Tuesday, July 24, 2007
xHTML5

I've always told my friend (who runs a New Media firm) to get his designer to create valid xHTML pages instead of using the default standard HTML 4.01 spec for their websites. I've cited a number of reasons to support this. One of the most important being is that xHTML is better served to mobile devices as the xHTML Mobile-Profile spec conforms to the xHTML 1.1 standard. And if a page is a valid xHTML, some device-readers could 'read out' the webpage to blind people.
xHTML 1.1 pages must be served application/xhtml+xml MIME type which IE and some other browsers doesn't support. On the other hand, xHTML 1.0 (whatever DOCTYPE it may be - Strict, Transitional, Frameset) can be served as text/html if it follows the xHTML 1.0 spec guidelines - but even then its not considered to be valid xHTML ! Anyway, that's the summary of a long story.

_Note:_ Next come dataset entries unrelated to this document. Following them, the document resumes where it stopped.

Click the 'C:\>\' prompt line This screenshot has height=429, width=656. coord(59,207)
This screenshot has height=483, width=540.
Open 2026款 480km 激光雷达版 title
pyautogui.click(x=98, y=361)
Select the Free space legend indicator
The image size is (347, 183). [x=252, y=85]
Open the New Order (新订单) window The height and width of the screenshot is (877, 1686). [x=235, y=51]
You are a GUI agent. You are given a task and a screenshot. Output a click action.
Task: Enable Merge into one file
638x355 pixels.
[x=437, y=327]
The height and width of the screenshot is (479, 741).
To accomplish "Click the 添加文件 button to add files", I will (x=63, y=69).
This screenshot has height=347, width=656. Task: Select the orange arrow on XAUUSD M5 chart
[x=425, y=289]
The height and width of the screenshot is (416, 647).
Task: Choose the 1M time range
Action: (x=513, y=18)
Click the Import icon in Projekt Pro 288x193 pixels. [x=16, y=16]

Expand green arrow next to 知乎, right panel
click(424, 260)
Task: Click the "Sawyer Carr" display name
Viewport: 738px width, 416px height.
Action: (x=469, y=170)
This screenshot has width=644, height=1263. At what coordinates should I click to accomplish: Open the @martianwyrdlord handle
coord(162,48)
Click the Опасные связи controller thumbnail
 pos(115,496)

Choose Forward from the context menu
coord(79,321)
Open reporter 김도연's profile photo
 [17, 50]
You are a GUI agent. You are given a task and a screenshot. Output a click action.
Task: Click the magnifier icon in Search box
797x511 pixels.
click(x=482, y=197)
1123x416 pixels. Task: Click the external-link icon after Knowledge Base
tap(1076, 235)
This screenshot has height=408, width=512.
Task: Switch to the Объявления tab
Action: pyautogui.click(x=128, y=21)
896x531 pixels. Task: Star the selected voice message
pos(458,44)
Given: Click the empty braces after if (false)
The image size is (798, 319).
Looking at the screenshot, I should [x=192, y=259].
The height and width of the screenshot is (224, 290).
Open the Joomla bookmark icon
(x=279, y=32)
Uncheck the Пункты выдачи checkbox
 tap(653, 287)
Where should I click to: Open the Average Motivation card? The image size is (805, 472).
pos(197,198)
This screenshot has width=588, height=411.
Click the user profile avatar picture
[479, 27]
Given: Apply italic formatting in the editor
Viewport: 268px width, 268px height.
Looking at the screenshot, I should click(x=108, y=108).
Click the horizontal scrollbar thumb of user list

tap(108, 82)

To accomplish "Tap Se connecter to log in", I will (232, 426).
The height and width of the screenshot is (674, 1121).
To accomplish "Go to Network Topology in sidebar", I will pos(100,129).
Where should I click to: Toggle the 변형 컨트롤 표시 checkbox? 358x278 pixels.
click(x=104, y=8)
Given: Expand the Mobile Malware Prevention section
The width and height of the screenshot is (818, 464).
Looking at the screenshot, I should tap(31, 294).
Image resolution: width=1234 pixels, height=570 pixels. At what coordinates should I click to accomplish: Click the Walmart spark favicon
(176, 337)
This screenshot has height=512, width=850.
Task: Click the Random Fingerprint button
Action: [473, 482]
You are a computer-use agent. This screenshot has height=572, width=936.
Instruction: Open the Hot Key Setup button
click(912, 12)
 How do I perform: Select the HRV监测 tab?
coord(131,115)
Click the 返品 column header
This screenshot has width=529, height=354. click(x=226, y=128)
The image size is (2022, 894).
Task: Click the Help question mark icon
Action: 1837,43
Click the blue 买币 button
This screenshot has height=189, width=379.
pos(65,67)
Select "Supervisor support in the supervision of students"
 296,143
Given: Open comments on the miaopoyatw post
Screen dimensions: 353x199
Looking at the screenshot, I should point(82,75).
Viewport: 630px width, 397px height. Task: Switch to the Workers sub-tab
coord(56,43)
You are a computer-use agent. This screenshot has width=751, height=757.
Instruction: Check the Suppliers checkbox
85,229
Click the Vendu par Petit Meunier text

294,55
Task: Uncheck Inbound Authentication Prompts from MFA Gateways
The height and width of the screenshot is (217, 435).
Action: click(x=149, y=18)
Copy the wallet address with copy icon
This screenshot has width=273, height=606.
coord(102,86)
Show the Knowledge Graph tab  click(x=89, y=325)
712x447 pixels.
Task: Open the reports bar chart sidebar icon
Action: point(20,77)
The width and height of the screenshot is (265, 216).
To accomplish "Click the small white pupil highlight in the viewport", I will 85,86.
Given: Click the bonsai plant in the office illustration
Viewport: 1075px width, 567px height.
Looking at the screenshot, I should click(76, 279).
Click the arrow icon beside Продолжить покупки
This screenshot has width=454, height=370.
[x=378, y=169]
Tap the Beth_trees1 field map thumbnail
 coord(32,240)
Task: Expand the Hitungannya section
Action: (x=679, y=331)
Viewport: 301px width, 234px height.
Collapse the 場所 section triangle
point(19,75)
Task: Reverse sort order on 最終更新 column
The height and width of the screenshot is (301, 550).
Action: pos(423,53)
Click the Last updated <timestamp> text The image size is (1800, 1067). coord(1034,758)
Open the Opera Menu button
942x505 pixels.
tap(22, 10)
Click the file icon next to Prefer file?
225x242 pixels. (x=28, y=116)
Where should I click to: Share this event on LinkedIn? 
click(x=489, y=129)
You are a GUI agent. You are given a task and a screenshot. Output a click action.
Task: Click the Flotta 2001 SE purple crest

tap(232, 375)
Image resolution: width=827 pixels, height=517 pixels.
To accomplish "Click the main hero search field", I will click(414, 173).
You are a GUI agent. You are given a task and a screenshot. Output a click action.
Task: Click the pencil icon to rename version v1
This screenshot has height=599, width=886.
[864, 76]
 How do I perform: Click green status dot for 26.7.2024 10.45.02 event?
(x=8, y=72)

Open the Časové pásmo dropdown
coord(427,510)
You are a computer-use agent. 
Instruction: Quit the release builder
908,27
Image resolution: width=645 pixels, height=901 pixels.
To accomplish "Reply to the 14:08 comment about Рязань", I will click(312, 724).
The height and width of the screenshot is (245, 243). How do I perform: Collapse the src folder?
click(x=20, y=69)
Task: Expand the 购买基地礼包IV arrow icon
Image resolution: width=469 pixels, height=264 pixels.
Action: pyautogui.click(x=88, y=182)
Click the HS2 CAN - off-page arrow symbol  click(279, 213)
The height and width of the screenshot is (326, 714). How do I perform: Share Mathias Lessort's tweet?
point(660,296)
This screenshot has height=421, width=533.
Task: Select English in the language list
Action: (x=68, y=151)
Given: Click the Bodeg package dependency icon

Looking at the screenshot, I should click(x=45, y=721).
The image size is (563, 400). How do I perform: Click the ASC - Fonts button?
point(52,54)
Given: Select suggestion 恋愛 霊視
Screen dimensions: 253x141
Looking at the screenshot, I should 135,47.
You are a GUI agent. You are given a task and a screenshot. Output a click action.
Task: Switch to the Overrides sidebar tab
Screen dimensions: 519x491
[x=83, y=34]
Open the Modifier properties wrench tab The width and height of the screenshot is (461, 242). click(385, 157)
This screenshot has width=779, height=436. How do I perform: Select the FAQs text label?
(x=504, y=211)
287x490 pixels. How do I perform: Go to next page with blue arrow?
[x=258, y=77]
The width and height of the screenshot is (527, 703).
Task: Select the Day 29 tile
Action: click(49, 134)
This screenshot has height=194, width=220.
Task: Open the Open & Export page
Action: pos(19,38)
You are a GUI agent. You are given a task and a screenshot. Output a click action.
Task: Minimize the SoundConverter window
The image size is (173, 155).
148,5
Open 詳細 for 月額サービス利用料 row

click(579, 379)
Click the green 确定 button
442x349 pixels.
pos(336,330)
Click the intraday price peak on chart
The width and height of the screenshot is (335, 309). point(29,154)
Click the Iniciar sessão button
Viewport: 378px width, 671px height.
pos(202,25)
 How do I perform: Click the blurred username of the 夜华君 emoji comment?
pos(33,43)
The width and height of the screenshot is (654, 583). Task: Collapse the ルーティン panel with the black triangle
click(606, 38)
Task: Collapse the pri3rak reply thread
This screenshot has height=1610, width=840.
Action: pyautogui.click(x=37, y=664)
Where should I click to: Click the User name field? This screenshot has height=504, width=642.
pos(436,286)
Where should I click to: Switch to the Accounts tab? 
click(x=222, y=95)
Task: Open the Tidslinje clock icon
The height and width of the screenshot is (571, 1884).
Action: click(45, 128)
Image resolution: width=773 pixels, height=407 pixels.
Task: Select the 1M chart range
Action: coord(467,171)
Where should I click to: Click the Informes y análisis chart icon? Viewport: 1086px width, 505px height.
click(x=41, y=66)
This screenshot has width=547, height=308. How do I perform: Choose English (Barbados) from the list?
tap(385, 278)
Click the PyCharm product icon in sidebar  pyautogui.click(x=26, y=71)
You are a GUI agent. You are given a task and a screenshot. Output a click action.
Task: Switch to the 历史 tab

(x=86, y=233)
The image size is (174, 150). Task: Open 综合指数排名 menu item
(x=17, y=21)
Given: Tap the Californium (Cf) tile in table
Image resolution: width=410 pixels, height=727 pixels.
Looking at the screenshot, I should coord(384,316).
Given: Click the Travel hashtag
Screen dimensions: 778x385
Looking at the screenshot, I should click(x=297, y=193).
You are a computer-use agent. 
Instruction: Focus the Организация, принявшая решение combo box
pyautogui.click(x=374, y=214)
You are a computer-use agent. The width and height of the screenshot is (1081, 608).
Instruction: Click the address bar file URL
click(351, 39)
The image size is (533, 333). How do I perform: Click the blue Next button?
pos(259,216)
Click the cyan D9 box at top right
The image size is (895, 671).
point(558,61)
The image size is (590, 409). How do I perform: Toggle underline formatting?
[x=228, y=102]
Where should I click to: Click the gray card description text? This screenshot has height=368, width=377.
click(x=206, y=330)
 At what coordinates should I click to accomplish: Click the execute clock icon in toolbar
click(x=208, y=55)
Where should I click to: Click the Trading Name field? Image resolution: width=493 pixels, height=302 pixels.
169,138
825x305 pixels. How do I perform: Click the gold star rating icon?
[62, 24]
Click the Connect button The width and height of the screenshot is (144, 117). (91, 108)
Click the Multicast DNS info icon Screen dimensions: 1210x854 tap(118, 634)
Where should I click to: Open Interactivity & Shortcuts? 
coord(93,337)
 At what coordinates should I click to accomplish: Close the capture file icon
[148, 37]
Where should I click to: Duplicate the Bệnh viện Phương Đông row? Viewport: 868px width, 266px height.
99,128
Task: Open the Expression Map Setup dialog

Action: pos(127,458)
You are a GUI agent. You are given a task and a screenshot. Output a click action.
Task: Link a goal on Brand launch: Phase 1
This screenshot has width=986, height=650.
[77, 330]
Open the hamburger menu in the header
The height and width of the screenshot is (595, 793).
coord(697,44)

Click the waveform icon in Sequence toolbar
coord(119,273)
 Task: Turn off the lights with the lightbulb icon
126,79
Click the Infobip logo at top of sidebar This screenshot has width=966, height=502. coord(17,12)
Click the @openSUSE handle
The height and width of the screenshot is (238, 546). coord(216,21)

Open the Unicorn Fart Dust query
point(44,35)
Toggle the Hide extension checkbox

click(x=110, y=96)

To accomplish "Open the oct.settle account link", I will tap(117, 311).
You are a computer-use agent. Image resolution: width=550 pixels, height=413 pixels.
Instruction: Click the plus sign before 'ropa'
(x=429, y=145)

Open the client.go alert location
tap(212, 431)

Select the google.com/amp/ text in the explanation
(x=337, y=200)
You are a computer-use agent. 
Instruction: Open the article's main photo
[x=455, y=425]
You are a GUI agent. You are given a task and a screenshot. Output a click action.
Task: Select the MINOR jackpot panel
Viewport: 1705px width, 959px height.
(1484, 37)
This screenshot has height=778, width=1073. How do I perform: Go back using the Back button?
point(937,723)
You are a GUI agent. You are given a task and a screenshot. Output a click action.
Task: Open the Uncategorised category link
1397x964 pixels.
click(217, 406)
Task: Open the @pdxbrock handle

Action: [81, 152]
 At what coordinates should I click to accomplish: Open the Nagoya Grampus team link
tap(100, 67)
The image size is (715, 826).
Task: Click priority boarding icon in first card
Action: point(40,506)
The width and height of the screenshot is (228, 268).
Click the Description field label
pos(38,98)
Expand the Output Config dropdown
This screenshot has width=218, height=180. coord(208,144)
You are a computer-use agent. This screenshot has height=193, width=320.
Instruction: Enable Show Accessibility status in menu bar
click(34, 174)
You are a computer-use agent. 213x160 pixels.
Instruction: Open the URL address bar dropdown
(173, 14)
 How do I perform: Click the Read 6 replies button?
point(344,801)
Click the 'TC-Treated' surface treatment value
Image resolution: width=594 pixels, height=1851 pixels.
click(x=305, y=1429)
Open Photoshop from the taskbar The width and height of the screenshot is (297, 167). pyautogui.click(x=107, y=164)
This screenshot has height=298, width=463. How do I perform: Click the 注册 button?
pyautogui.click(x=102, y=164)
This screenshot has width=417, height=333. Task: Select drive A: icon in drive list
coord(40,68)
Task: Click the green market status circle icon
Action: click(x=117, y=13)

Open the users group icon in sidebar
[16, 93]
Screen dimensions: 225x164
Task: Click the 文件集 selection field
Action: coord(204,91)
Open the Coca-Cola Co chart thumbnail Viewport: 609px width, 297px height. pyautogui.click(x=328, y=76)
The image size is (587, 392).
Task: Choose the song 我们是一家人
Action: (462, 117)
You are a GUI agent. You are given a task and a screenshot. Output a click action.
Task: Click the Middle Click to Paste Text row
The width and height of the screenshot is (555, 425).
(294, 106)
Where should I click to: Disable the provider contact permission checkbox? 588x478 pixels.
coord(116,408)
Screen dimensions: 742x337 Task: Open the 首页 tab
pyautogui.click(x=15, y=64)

So much for xHTML that, at the time I created all my pages xHTML 1.1 but never served it from the server as xHTML 1.1 (tag-soup). I even started trying out xHTML 2.0 (which is still in draft mode) only to find out that's its pointless as w3 doesn't really validate 2.0 properly. After realizing that xHTML 1.1 and 2.0 pages need to be served application/xhtml+xml, I fell back to xHTML 1.0 which many web guys do.

A month ago, W3C, after much pressure from an independent body called WHATWG, drew the HTML 5 W3C Editor's Draft 28 June 2007 draft ! Yep, a new version of HTML is on the way. HTML 5 and xHTML 2.0 are under development but which one will successfully take over ? According to HTML 5's new site's timeline, the final Recommendation would be in Q3 of 2010 ! As for xHTML 2.0...I guess they're still trying to mend it.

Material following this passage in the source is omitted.